+++ EXCERPTED RECORDS

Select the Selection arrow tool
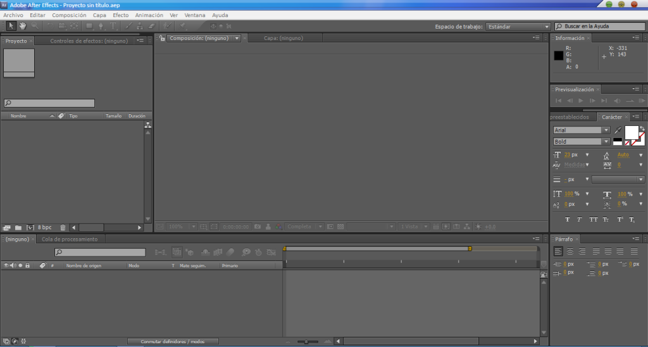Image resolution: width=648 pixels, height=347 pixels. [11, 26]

++++++
+++ EXCERPTED RECORDS

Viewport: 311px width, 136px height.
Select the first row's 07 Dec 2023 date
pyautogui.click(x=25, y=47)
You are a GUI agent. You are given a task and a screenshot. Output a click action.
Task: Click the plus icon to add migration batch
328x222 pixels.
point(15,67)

++++++
+++ EXCERPTED RECORDS

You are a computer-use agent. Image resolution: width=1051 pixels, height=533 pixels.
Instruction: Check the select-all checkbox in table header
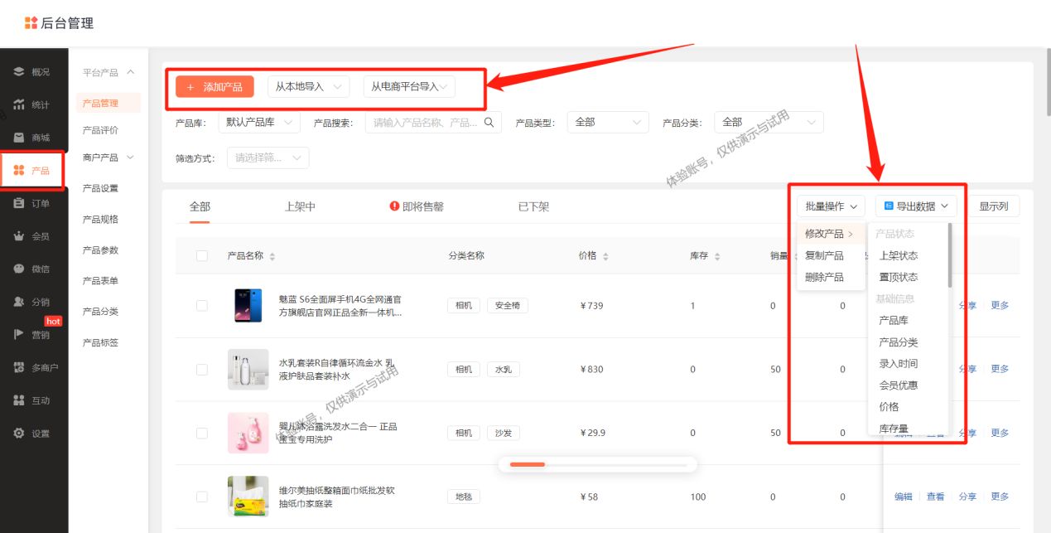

++++++

§ **WHAT IS NEEDED**:
Please copy out every line in the listing that has the string "agent".

§ **WRITTEN RESPONSE**:
You are a GUI agent. You are given a task and a screenshot. Output a click action.
You are a computer-use agent. Image resolution: width=1051 pixels, height=533 pixels.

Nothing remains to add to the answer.